Para demonstrar o poder e a interoperabilidade da web, um navegador com compatibilidade em diversas plataformas era necessário; um que qualquer pessoa pudesse instalar e utilizar, independente do sistema operacional que estivesse utilizando. A tarefa de construir esse navegador caiu nas mãos de uma estudante que estava no CERN chamado Nicola Pellow. Ela criou o Line Mode Browser. Era simples, porém poderoso. Não possuia o mesmo nível de interativade que o WorldWideWeb browser, mas o fato de poder ser executado em qualquer máquina significava que agora a web era acessível por qualquer pessoa.
Assim que dois navegadores web estavam disponíveis, a interoperabilidade e a compatibilidade retroativa passaram ser questões importantes. Por exemplo, o que o Line Mode Browser faz quando encontra um elemento HTML que não conhece, como NEXTID?

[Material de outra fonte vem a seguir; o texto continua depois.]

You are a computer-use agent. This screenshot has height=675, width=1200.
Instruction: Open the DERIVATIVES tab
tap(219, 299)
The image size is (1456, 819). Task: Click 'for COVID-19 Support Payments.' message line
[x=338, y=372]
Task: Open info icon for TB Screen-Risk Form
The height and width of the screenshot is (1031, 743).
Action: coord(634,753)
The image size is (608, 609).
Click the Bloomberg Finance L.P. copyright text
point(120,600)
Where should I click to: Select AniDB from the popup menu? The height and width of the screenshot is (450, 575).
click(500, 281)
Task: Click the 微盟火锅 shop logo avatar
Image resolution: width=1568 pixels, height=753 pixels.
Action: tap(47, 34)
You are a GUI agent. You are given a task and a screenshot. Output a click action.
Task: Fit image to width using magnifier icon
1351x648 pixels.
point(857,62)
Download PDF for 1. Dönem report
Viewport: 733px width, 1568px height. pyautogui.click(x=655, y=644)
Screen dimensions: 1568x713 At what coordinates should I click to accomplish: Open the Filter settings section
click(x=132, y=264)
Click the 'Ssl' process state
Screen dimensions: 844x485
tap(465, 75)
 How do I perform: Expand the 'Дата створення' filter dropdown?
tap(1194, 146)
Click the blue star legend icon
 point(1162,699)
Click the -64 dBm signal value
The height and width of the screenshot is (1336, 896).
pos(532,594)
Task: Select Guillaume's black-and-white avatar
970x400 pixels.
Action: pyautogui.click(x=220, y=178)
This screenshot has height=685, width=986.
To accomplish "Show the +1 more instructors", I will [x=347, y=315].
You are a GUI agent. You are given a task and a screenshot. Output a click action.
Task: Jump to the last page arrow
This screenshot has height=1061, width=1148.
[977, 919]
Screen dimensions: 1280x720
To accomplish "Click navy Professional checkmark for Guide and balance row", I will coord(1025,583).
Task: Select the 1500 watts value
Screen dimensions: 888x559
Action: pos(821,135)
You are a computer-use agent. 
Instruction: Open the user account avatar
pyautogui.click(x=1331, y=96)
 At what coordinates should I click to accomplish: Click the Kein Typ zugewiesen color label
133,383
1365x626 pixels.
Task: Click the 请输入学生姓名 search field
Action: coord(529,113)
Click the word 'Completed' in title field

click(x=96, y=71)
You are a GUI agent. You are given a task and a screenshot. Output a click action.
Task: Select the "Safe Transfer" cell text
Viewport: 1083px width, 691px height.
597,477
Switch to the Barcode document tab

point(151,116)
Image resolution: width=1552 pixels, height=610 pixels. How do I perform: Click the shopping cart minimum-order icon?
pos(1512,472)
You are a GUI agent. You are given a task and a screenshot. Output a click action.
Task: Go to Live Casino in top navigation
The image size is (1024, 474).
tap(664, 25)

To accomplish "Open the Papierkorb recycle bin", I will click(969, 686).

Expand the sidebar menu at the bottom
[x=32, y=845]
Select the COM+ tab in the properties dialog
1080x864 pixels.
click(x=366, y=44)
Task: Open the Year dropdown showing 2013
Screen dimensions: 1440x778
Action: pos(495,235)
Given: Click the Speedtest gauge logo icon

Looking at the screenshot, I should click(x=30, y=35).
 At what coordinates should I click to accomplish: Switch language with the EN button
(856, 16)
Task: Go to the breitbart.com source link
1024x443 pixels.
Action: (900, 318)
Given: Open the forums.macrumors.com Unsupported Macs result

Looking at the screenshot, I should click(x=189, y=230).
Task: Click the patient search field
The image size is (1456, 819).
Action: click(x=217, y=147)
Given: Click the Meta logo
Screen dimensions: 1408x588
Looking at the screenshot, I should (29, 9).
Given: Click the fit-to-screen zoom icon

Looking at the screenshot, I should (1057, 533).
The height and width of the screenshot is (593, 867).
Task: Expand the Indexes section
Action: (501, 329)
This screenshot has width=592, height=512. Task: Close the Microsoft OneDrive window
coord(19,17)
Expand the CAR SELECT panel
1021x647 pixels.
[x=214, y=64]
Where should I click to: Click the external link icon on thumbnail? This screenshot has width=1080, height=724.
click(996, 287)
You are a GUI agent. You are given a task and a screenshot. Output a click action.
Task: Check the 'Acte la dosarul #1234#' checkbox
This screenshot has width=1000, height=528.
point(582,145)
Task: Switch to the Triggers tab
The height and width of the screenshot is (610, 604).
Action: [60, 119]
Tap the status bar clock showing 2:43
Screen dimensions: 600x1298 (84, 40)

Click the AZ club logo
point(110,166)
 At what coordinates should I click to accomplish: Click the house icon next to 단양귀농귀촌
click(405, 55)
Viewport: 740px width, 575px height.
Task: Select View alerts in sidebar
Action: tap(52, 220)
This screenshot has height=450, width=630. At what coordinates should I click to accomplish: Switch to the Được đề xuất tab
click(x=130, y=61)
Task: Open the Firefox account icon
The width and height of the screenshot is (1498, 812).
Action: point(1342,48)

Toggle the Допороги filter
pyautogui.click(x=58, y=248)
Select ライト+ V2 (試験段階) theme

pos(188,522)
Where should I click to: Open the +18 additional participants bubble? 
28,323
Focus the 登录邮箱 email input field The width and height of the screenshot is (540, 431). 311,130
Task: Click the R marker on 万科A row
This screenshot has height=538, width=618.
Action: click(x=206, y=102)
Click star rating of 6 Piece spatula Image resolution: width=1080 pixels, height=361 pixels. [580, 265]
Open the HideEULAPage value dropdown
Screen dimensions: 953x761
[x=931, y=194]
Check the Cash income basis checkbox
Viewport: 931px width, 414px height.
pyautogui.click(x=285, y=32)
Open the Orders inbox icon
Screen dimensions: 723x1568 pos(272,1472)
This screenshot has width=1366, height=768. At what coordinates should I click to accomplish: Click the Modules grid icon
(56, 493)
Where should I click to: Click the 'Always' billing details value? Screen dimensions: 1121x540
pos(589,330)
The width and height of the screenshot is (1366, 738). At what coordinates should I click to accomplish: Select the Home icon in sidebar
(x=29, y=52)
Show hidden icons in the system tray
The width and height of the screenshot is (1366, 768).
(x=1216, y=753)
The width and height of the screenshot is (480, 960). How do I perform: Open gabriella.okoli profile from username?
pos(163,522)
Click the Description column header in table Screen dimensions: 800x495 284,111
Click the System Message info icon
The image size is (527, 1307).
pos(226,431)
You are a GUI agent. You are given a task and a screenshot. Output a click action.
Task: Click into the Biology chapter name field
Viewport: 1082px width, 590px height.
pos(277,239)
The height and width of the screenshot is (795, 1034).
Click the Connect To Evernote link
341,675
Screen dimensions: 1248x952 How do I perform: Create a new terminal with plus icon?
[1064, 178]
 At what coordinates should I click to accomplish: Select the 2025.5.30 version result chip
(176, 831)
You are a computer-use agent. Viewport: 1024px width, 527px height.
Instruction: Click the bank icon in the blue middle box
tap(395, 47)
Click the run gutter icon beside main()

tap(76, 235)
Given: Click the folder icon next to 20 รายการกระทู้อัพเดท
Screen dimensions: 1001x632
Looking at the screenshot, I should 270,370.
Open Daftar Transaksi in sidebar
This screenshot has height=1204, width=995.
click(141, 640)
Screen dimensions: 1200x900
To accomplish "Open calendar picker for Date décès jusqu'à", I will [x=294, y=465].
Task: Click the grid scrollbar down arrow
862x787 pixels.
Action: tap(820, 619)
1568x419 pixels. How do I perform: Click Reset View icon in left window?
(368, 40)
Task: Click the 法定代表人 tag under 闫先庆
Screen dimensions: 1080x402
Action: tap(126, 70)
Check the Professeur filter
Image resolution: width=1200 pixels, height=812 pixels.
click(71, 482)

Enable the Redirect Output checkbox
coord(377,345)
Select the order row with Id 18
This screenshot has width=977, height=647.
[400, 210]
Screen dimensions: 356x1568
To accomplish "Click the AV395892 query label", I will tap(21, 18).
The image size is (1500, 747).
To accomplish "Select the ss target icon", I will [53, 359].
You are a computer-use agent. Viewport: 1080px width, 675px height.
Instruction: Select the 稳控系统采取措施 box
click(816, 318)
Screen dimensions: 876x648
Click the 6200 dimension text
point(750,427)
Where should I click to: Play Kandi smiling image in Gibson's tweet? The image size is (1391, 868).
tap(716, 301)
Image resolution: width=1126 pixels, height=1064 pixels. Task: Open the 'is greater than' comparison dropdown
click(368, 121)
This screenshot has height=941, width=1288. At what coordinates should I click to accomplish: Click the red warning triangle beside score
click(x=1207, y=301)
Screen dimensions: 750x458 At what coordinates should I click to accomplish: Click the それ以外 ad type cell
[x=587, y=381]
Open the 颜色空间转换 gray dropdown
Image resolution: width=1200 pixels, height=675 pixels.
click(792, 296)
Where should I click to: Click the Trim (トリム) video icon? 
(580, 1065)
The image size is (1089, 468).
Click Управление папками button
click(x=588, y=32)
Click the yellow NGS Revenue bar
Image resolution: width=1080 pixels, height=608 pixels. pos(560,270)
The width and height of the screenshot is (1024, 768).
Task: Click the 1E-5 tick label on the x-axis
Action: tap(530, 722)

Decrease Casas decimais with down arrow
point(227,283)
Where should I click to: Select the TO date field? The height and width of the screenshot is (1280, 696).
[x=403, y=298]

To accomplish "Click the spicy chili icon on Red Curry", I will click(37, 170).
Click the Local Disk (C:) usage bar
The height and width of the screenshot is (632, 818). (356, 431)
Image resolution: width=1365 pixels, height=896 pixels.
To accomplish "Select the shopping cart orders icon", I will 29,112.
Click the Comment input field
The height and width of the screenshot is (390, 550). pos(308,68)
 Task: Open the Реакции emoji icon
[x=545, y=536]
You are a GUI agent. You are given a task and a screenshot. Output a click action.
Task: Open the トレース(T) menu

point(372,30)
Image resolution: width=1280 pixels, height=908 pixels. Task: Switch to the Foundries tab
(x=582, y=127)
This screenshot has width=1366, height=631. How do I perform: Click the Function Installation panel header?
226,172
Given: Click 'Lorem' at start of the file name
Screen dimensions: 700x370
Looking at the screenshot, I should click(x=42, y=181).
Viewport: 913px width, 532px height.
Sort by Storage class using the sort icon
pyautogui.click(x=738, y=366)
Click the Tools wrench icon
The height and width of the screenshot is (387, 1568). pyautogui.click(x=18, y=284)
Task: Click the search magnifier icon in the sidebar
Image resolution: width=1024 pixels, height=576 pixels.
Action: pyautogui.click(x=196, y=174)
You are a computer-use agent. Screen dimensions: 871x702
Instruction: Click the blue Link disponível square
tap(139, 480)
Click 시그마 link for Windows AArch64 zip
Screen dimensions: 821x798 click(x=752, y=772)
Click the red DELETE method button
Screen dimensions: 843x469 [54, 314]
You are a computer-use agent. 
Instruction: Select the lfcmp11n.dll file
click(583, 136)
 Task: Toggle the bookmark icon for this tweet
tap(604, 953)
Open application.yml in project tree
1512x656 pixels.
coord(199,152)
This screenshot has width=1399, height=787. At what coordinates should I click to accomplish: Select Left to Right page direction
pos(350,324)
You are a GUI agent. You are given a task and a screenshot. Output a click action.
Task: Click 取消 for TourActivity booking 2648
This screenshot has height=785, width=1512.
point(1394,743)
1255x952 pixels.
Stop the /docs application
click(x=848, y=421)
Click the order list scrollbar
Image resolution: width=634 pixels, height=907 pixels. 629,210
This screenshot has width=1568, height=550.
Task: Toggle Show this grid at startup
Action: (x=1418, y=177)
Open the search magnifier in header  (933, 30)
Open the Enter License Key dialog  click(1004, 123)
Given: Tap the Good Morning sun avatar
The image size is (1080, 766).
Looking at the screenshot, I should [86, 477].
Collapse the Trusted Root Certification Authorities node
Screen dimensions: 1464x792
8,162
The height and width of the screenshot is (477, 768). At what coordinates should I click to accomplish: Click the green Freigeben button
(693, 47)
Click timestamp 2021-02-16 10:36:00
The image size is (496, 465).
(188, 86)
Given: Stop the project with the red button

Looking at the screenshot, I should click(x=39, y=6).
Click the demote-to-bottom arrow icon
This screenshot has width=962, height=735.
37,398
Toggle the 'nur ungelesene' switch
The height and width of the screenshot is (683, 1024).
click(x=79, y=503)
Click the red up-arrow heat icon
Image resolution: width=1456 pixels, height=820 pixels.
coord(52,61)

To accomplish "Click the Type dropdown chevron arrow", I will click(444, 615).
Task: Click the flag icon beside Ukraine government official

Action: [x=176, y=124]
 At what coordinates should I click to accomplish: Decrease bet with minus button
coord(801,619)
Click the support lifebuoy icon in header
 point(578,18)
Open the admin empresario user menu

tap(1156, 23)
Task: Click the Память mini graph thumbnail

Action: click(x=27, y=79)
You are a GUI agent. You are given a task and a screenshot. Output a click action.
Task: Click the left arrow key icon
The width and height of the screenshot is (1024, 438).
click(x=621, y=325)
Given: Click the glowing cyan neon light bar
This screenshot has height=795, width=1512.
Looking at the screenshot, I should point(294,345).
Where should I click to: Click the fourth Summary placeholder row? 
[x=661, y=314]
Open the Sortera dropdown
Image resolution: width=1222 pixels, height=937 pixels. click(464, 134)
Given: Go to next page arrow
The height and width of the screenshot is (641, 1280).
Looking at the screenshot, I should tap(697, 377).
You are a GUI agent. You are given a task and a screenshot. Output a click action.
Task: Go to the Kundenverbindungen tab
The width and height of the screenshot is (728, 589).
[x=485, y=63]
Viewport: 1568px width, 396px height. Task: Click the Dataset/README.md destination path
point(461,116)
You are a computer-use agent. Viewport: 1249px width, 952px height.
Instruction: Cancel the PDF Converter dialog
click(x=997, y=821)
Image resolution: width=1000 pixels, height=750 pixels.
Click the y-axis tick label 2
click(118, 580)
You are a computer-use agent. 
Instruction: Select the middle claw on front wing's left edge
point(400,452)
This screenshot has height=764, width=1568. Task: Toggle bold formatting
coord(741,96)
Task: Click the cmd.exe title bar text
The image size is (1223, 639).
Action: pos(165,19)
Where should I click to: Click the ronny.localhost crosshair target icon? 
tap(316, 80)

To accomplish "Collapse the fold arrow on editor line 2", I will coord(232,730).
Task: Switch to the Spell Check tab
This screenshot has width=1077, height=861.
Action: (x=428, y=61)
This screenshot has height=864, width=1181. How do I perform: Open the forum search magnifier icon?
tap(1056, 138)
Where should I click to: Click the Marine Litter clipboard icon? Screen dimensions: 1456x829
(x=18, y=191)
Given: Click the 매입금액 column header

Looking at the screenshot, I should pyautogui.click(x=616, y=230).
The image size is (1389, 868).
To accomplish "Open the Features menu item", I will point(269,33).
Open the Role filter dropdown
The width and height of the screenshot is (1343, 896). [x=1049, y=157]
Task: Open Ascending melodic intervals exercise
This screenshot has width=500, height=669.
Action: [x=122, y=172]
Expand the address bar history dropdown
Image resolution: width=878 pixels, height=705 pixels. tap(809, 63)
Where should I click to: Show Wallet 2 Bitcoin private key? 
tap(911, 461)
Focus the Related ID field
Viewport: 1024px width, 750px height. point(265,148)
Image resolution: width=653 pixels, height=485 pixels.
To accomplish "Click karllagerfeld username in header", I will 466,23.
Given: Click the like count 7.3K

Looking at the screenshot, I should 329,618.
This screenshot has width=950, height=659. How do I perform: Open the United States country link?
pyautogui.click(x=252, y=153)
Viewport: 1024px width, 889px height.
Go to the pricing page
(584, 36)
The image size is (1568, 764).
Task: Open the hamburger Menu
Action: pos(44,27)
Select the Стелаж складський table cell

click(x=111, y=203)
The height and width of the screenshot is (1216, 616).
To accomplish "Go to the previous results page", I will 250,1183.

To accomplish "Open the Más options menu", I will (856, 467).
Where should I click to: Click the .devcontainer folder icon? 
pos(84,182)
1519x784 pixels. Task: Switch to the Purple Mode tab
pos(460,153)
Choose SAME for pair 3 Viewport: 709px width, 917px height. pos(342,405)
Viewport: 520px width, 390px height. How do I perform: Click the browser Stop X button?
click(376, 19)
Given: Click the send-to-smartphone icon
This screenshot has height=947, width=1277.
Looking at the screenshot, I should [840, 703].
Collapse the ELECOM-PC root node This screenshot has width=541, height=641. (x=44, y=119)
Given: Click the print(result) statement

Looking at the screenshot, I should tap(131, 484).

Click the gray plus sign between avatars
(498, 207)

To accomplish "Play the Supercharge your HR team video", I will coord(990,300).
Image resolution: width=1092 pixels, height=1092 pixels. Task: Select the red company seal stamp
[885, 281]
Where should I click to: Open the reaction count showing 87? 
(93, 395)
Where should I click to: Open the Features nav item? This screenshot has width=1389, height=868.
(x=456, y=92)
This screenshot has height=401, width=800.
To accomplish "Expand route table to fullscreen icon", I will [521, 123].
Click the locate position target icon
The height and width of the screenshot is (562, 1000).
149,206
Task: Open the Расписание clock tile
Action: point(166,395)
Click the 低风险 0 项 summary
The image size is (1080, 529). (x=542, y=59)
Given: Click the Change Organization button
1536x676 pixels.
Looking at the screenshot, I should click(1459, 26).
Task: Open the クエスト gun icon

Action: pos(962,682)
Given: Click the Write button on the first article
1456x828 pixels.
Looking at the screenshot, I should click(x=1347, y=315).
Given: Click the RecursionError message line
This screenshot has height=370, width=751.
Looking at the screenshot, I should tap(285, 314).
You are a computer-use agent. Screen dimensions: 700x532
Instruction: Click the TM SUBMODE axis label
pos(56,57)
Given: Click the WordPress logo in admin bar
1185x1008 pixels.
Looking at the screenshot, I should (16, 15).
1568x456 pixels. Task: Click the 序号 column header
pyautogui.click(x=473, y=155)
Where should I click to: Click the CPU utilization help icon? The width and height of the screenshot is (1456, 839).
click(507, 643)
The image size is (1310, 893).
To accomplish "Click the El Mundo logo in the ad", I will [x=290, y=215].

A resposta pode ser encontrada na rasa documentação que Tim Berners-Lee escreveu para sua coleção inicial chamada HTML Tags. Abaixo do título "Next ID", ele escreveu:
"Navegadores podem ignorar esse elemento."
Essa decisão, que parece ser inócua, teria consequências de longo alcance para o futuro da World Wide Web.
A expressão "Net value" utilizada pelo autor pode ter o significado ao pé da letra de "valor da rede", mas também pode significar "valor líquido", expressão do âmbito financeiro que refere a um valor deduzido de seus descontos. A expressão "Mark me up, mark me down" também pode ter vários significados, como "Preste a atenção em mim", "Deixe uma marca em mim" e se relaciona com o fato da HTML ser uma linguagem de anotação.
Decidi por não traduzir as expressões pois são analogias inteligentes que o autor utilizou para ilustrar o assuntos e que infelizmente perderiam o sentido ao trazê-las para a língua portuguesa.